Os principais reservatórios de água do Distrito Federal operam com volumes altos para esta época do ano. O cenário de tranquilidade foi traçado por Raimundo Ribeiro, presidente da Agência Reguladora de Águas, Energia e Saneamento Básico do DF (ADASA), em entrevista ao Vozes da Comunidade, nesta sexta-feira (4).
O gestor traça um panorama otimista sobre o abastecimento de água, garantindo segurança hídrica até 2040 e descartando riscos de racionamento a curto prazo. Atualmente, a ADASA, em parceria com a Caesb, garante água nas torneiras de 99% da população do DF.
À frente da agência reguladora desde 2019, Ribeiro destacou que a situação atual é consideravelmente mais confortável do que a registrada no mesmo período do ano passado, refletindo o sucesso de um planejamento contínuo e de obras estratégicas de infraestrutura.
O ponto focal da entrevista foi a robustez dos níveis dos espelhos d’água, mesmo diante da ausência prolongada de chuvas. O Sistema Descoberto, principal responsável pelo abastecimento de grande parte do DF, registra 85,3% de sua capacidade neste início de setembro. O reservatório de Santa Maria apresenta um índice ainda mais elevado, operando com 92,2% de volume útil.
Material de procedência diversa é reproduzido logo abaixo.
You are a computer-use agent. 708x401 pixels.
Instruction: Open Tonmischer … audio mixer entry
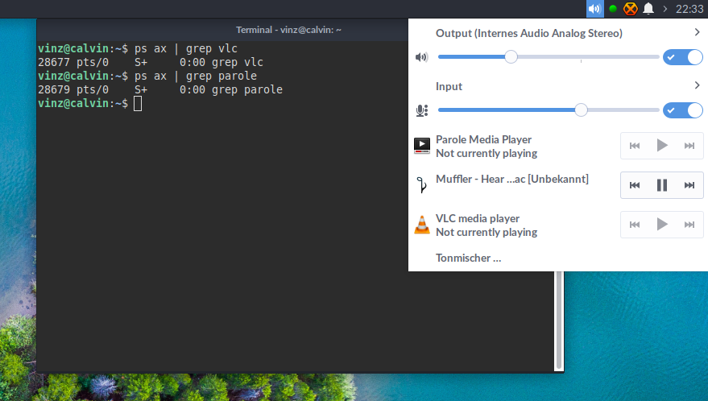pos(468,258)
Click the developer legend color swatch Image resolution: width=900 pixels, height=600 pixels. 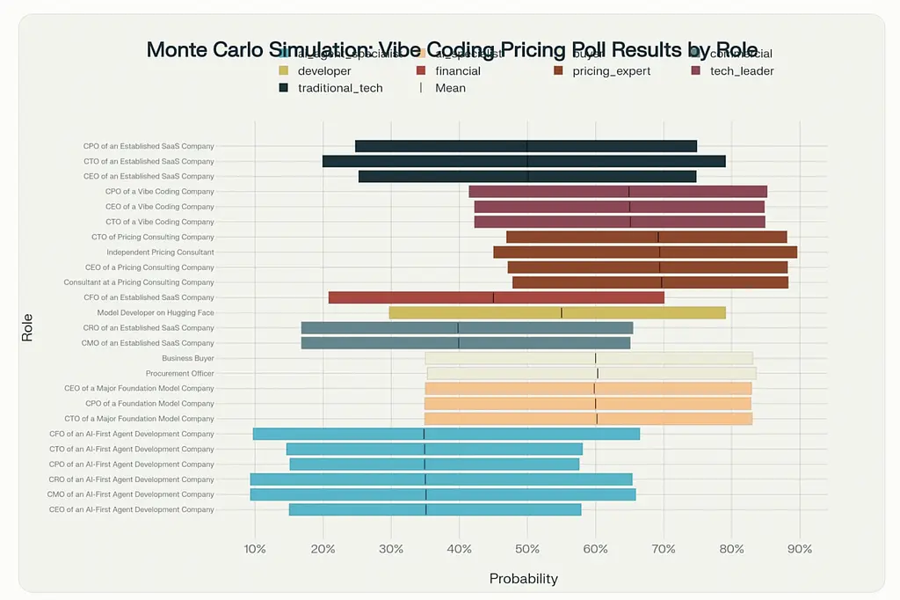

“A situação é relativamente tranquila em relação ao mesmo período do ano passado. O volume armazenado hoje supera o de 2025. Essa condição coloca Brasília em uma posição de destaque nacional, figurando entre as capitais com maior oferta e segurança no abastecimento de água”, destaca Raimundo.
A atual calmaria hídrica é fruto de uma mudança na gestão após a severa crise vivida entre 2016 e 2018. Ribeiro foi enfático ao criticar a gestão do ex-governador Rollemberg, classificando o governo da época como “preguiçoso”.
“Foi avisado que algumas medidas precisariam ser adotadas, mas ele não fez nada”, disparou o presidente da ADASA. Ele relembrou que assumiu a agência em 2019, em um momento pós-crise, focado em implementar um planejamento sólido a curto, médio e longo prazo. O gestor ressalta que não tem como esperar a crise acontecer para tratar o problema.
Estratégia e o Papel do Consumidor
Parte fundamental dessa segurança hídrica vem da integração de sistemas, como o de Corumbá 4. Ribeiro destacou o acordo com o estado de Goiás, que assegura água suficiente para atender a população do DF e do Entorno, lembrando a interconexão social e econômica entre as duas regiões. “Brasília e Goiás se misturam. É a mesma população que trabalha ou busca atendimento médico aqui”, observou.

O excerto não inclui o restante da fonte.